Without getting too much into the science and body chemistry of it all, let’s look at this training style from a birds eye perspective.
Based on all of my research (reading countless blogs from high level trainers and some testing on myself), I can say that Fasted Cardio most likely works when you are at the very low body fat levels and you need to go lower. I call it “fine detail” and I think bodybuilding competitors call it “conditioning”.
For the rest of us that aren’t looking to go from 5% bodyfat down to 4%, but still looking to lose body fat, should we even mess with Fasted Cardio? I would say, no. If doing morning cardio on an empty stomach is in convenient, uncomfortable and just a hassle, I say skip it. Anything that is likely to make you want to not exercise we need to remove as an obstacle.
If you are more likely to do your cardio in the afternoon, after a snack, let’s do that instead.

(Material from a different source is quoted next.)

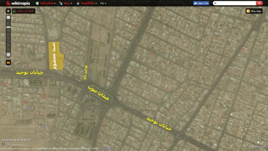Image resolution: width=268 pixels, height=151 pixels.
Task: Open the map settings gear icon
Action: 8,11
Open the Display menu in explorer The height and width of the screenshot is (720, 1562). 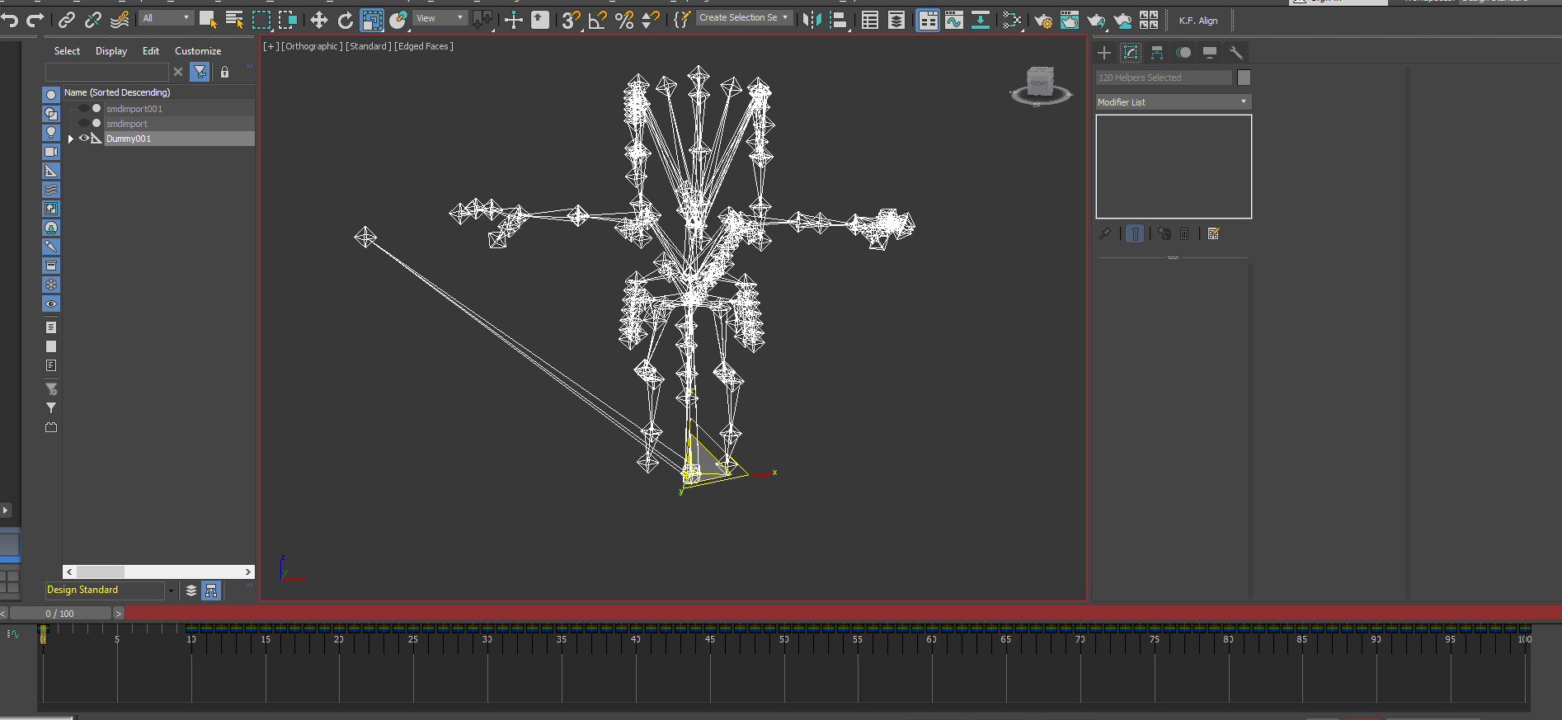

Next, the most effective form of cardio for weight loss is HIIT (High intensity interval training). A series of bursts of high intensity exercise followed by a short period of rest. As an example, sprinting on a treadmill at 10 mph for 1 minute, followed by a 1 minute walk at 2 mph. Studies show that this form will have you burning calories up to 4 hours after your workout than steady state cardio.
In short, how are you going to get lean the fastest? Consistency, aaaaand HIIT cardio but otherwise, there are no short cuts. Set yourself up for success by doing regular workouts both cardiovascular and weight training consistently that you enjoy doing followed by a meal program where you monitor calories in.
If you like doing Fasted Cardio do it…..if you hate it, replace it with something you love and will stay consistent with.